Technology changes the world every day. Streaming services have put DVD shops out of business, and rideshare apps have rendered taxis obsolete. It is the natural evolution of industry, where technology changes our behavior as consumers. And although, many do have reservations against the pace that technology puts people out of business and breeds inequality, in general people get on board with it, because technology makes our lives easier.
However, some businesses or industries serve a noble cause by progressing our fundamental rights. In the case of News Papers that would be safeguarding the right to free speech and holding those in power accountable. The past few years have revealed that this right is increasingly under threat as the newspaper industry fights for survival. But how bad is it? Read about the arrest of Imran Khan Niazi.
Newspapers have been dying in slow motion for two decades now. In Canada, this talk has transcended the hypothetical; the government commissioned a report that speculates on what Canada’s democracy might look like in a post-newspaper world.
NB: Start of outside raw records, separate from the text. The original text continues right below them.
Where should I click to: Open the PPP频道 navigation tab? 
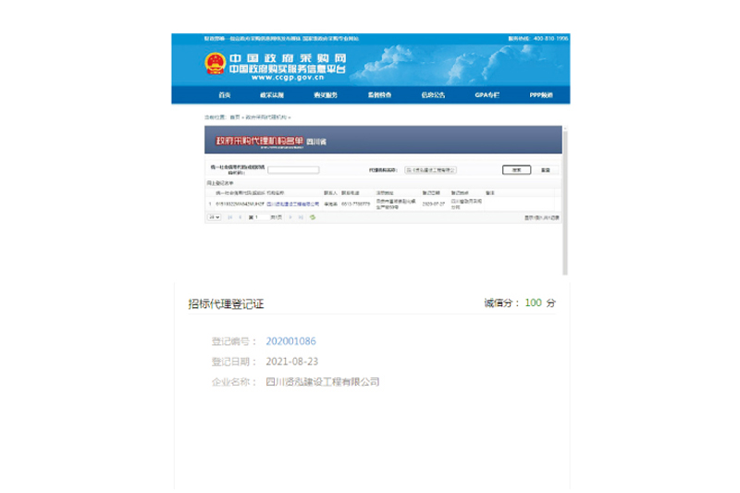pyautogui.click(x=541, y=95)
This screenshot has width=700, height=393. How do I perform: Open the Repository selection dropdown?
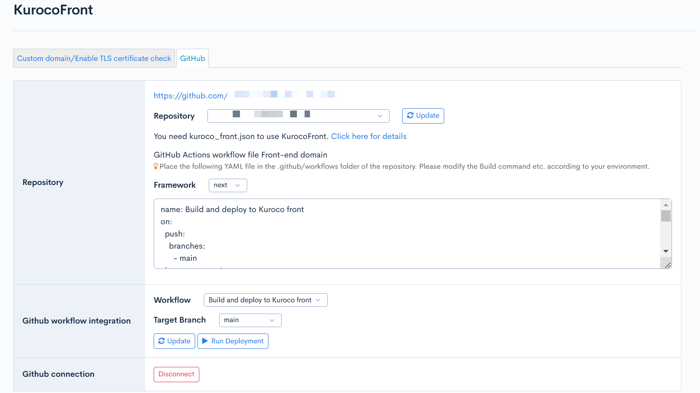(298, 116)
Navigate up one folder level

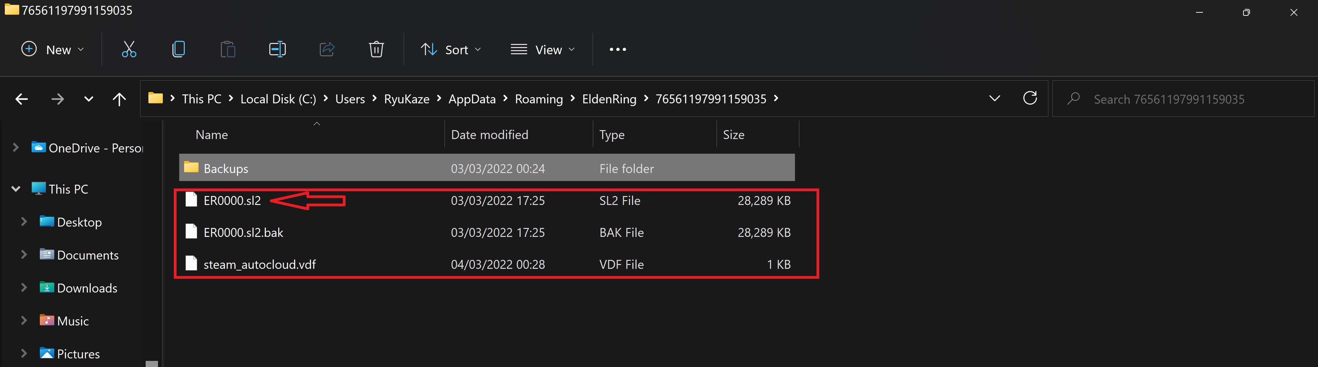[x=119, y=99]
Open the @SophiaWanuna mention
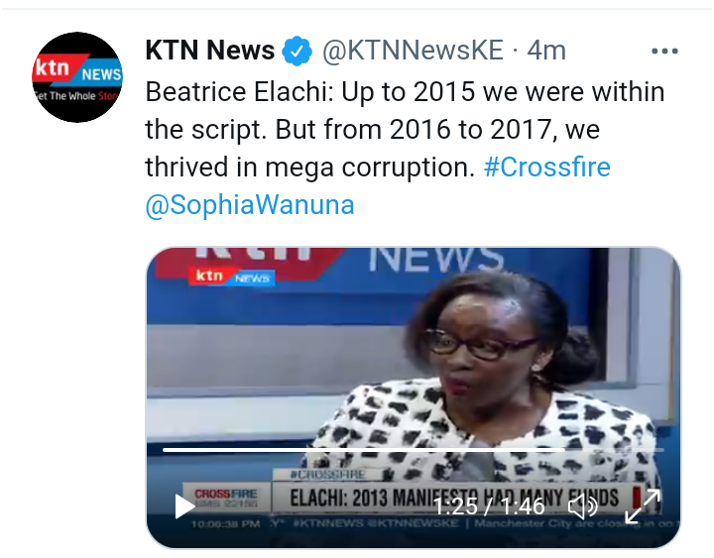 point(250,205)
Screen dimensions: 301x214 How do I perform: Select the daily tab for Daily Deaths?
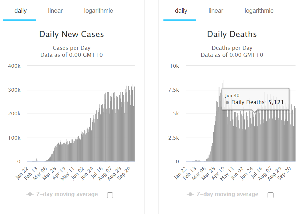pos(181,11)
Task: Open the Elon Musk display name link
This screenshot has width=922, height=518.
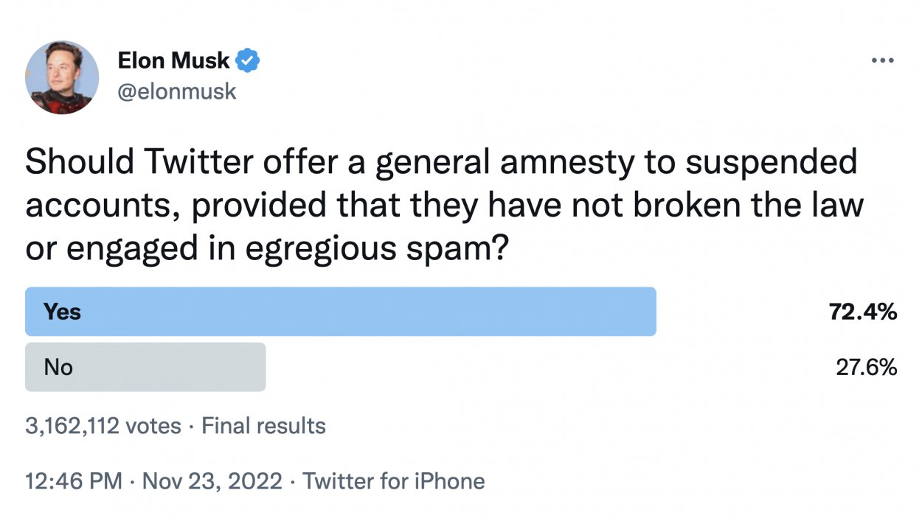Action: coord(173,61)
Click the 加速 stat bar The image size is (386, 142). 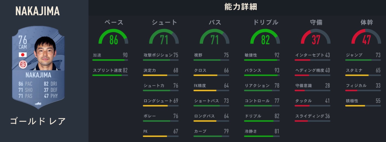coord(110,60)
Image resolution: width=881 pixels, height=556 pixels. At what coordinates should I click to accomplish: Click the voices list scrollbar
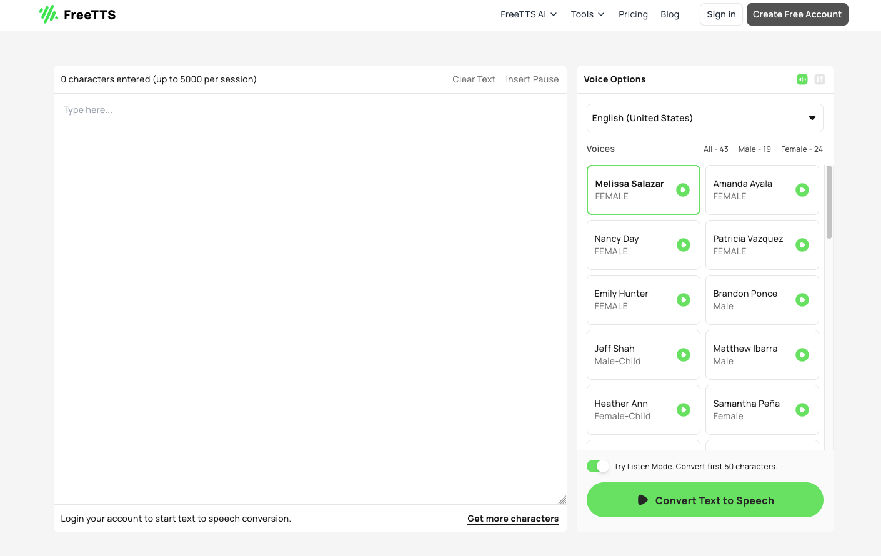pos(829,202)
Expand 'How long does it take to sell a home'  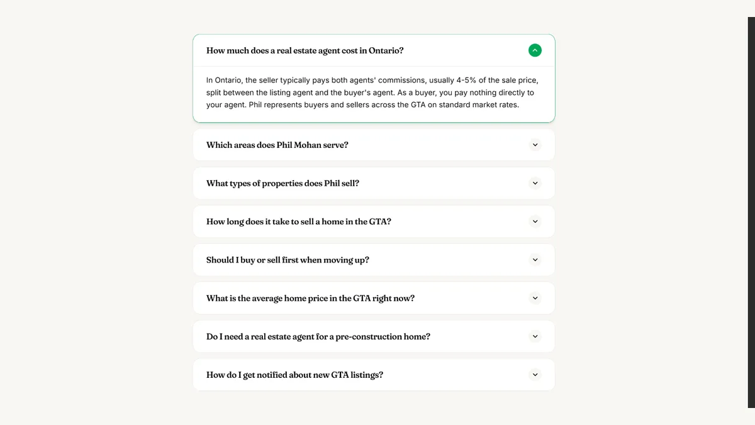pos(299,222)
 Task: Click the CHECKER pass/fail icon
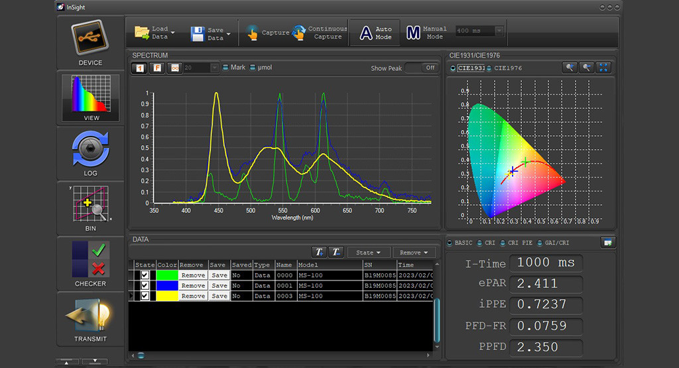(x=90, y=259)
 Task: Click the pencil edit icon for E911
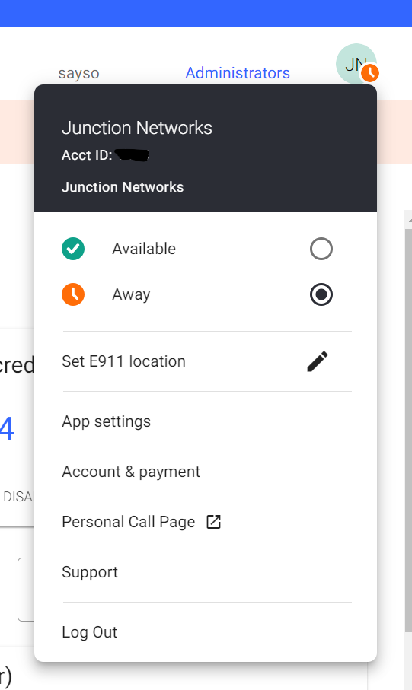pos(318,361)
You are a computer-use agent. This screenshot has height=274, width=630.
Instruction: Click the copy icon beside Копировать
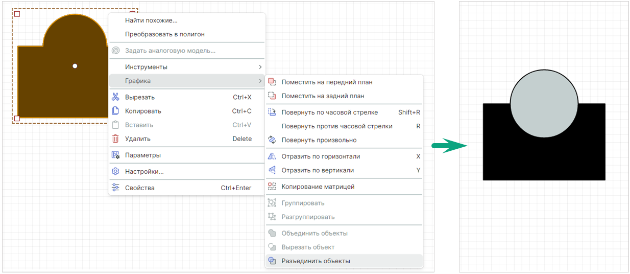(x=115, y=111)
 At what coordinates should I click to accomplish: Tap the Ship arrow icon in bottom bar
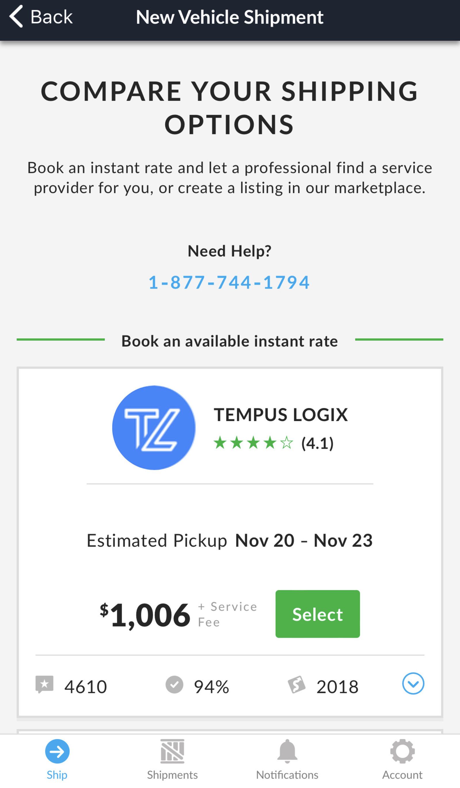click(x=57, y=751)
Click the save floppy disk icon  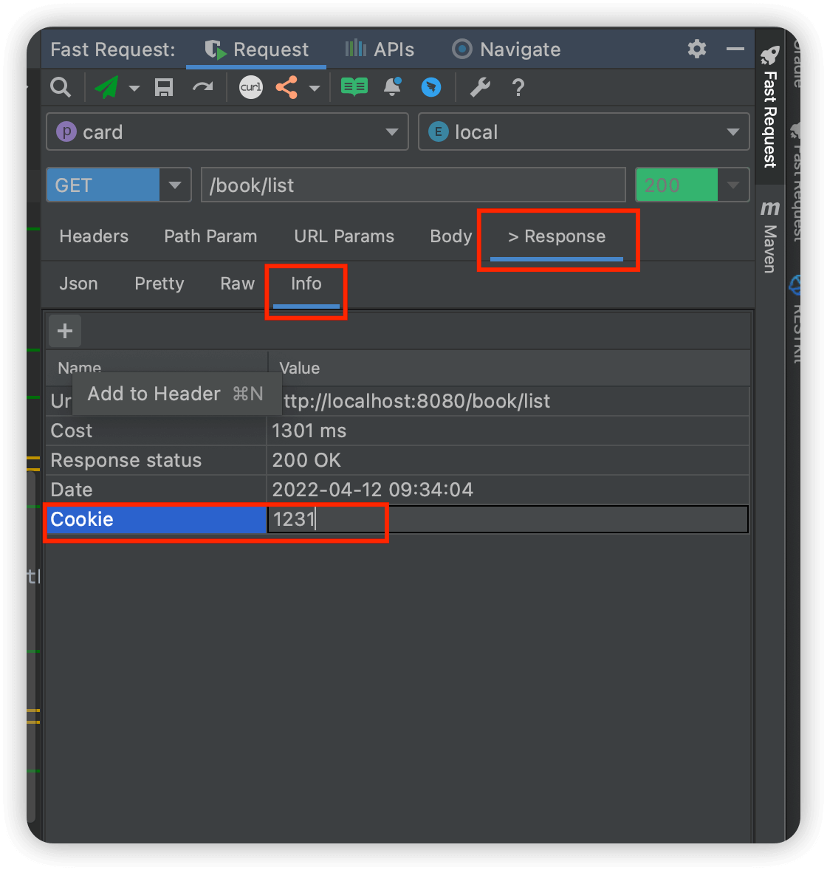(164, 88)
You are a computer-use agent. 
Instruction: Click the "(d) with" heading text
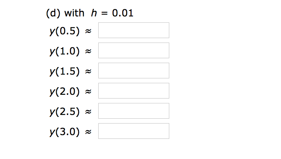pyautogui.click(x=65, y=13)
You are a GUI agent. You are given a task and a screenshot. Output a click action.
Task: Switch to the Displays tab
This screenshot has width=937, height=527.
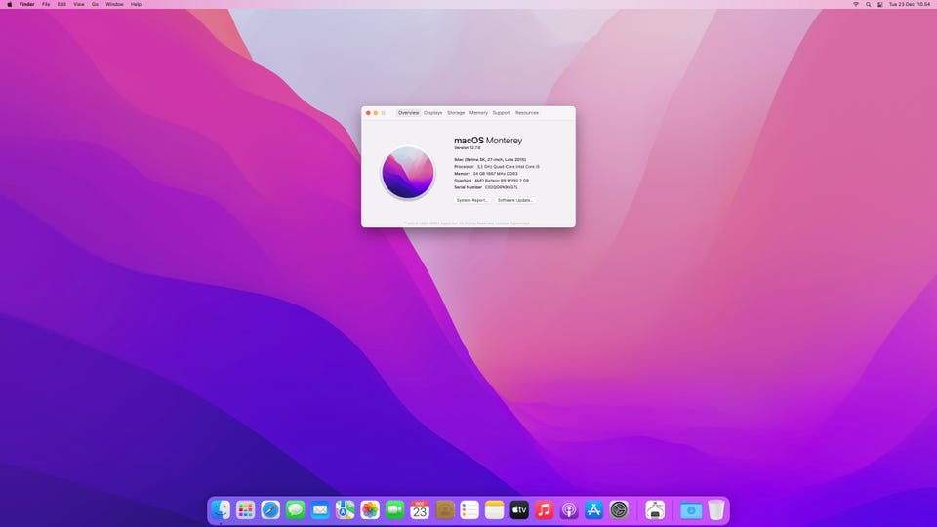[432, 113]
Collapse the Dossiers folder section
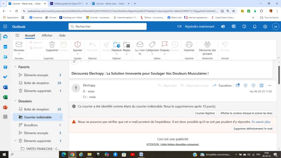The width and height of the screenshot is (281, 158). (x=15, y=101)
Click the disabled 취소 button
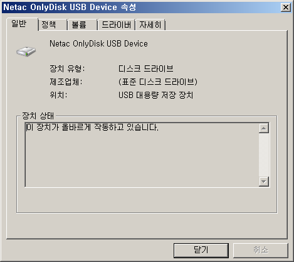The height and width of the screenshot is (262, 294). [260, 250]
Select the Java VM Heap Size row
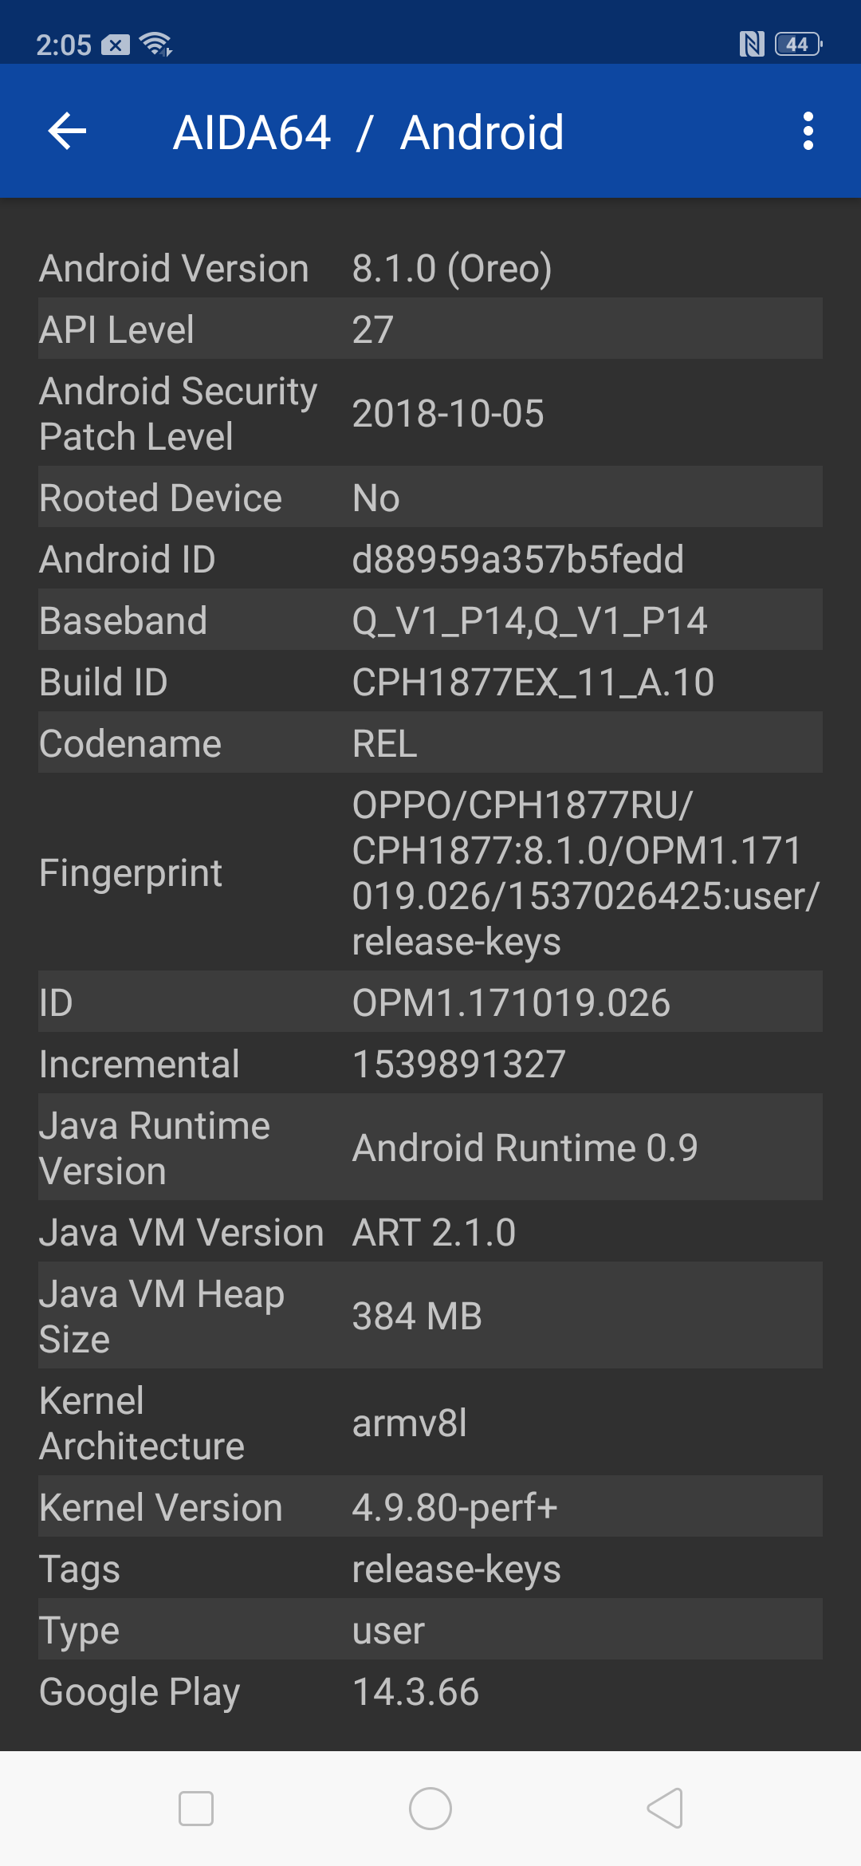This screenshot has width=861, height=1866. pos(431,1316)
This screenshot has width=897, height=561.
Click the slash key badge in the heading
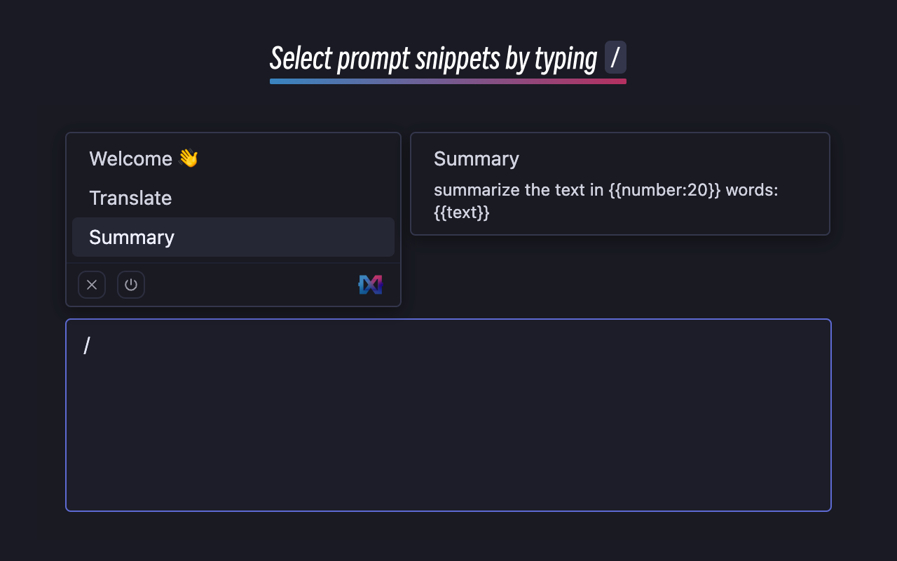point(615,58)
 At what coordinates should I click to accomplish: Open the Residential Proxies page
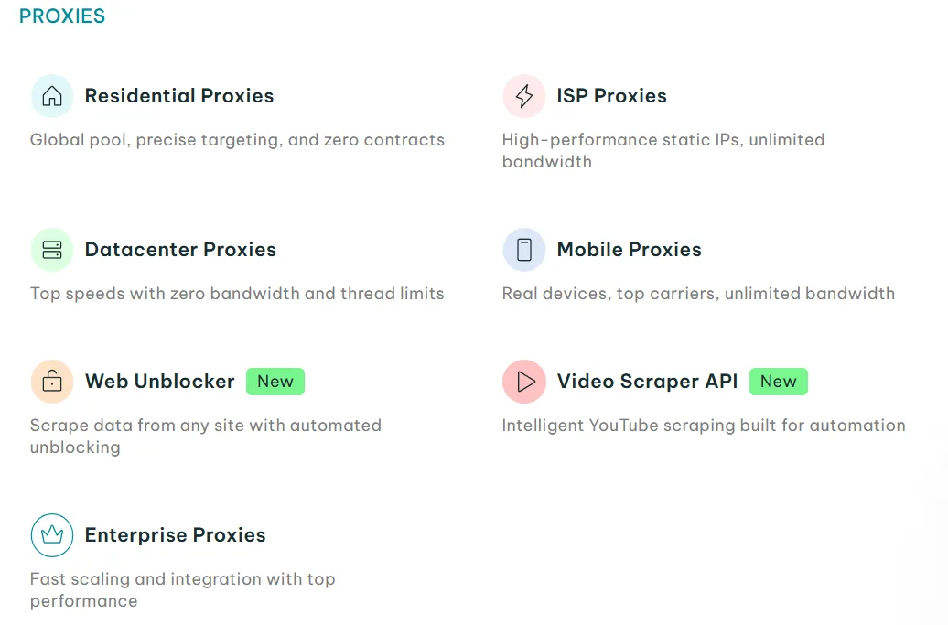click(x=179, y=95)
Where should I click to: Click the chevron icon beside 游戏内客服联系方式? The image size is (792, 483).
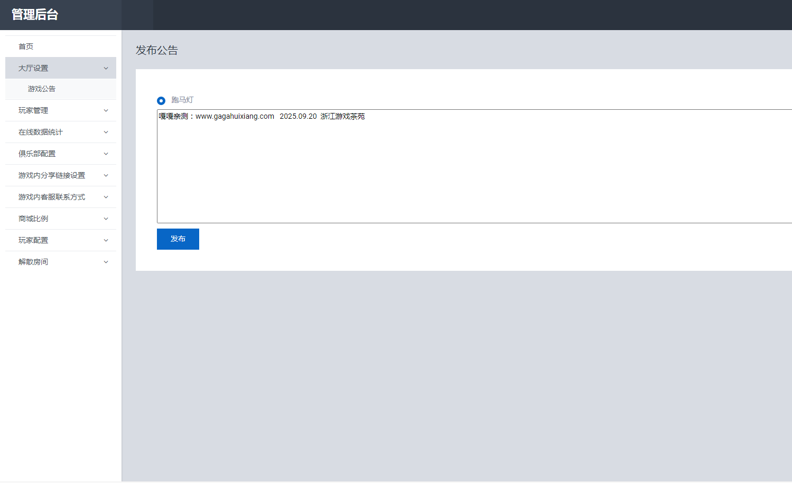pyautogui.click(x=106, y=197)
In Britain, too, Prime Minister Theresa May has warned that the closure of newspaper after newspaper is a “danger to democracy;” Britain has nearly 200 fewer regional and local newspapers now than in 2005. The picture is similar in the U.S. A once unimaginable scenario has lately become grimly conceivable.
In the U.S., weekday print circulation has shrunk from a high of nearly 60 million in 1994 to 35 million for combined print and digital circulation today — 24 years of decline. Advertising revenue has cratered, falling from $65 billion in 2000 to less than $19 billion in 2016. Newsroom employment fell nearly 40 percent between 1994 and 2014.
The biggest hits are not to the large newspapers but to the local ones that focus on the smaller stories. New digital subscriptions at The Washington Post and The New York Times have soared since the 2016 election, but digital subscription and advertising revenue has not made up for the collapse of print advertising industry-wide. And local newspapers across the country have not been nearly as successful at the digital subscription model as the Post and the Times. Once-promising digital-first news sites such as BuzzFeed and Vice have recently missed revenue targets, and Mashable, valued in March 2016 at around $250 million, recently sold for less than $50 million.
Now that it has been adequately established that the newspaper industry is in decline, why does it matter? There will always be digital news platforms/social media and television networks to provide us with the news.
The problem is in their content. The state of accountability and awareness in a democracy depends on the quality of civic-function news: the coverage of elected officials and public institutions such as legislatures, judicial and quasi-judicial bodies, city halls, school boards and supporting public services.” There is no real money in civic responsibility.
According to the government-commissioned report published by PublicPolicy Forum called “the model of journalistic ‘boots on the ground’. “The bifurcation of [news] production and distribution, with financial returns heavily skewed to the latter. Moreover, the Internet … has quickly come to be dominated by a pair of global giants from Silicon Valley — Google and Facebook — that are not only lacking in passion for news but actively avoiding the responsibilities of a publisher.”
To encapsulate real profit has been shifted from people who produce news to people who distribute news like Facebook or other digital platforms.
The lack of money in producing news means that there is a lack of money invested in reporting and investigation. This explains the over all financial drainage in the news paper industry. But it
also highlights another phenomenon which is that news papers and news agencies no longer have exclusive ownership of their stories. Another news agency, with due credits, can have the same story circulated on its website within an hour. This essentially means that there are a lot of free riders on any one news paper’s exclusive story. And hence no one news paper would want to invest too many resources on investigative stories.
In ordinary circumstances, an industry that protects fundamental rights can rely on governmental support. However, governments in India and Pakistan have sought this opportunity to further suppress media and are using their financial constraints as a tool of subordination. News papers in Pakistan have been deprived of government advertisements and are facing a liquidity crisis because of outstanding payments. The same is the case for some news papers in Indian held Kashmir, that are seen as having a record of being critical to the Modi government.
There is a reason books can never be truly replaced by movies, that documentaries can never replace research papers and that news channels can never replace news papers. The written word is one of the purest forms of literature, where each word is deliberate and deliberated upon. There is thoroughness in the news paper that one fails to find on television. The complexity of the arguments and the readers’ ability to read at his own pace and pleasure allows the consumer of news to digest nuanced arguments. This is the reason why news papers are fundamentally tied to democracies. For an informed public that understands the intricacies of a civic system they need to be reading the news papers, because television by its very nature is more sensationalised and carries less substance.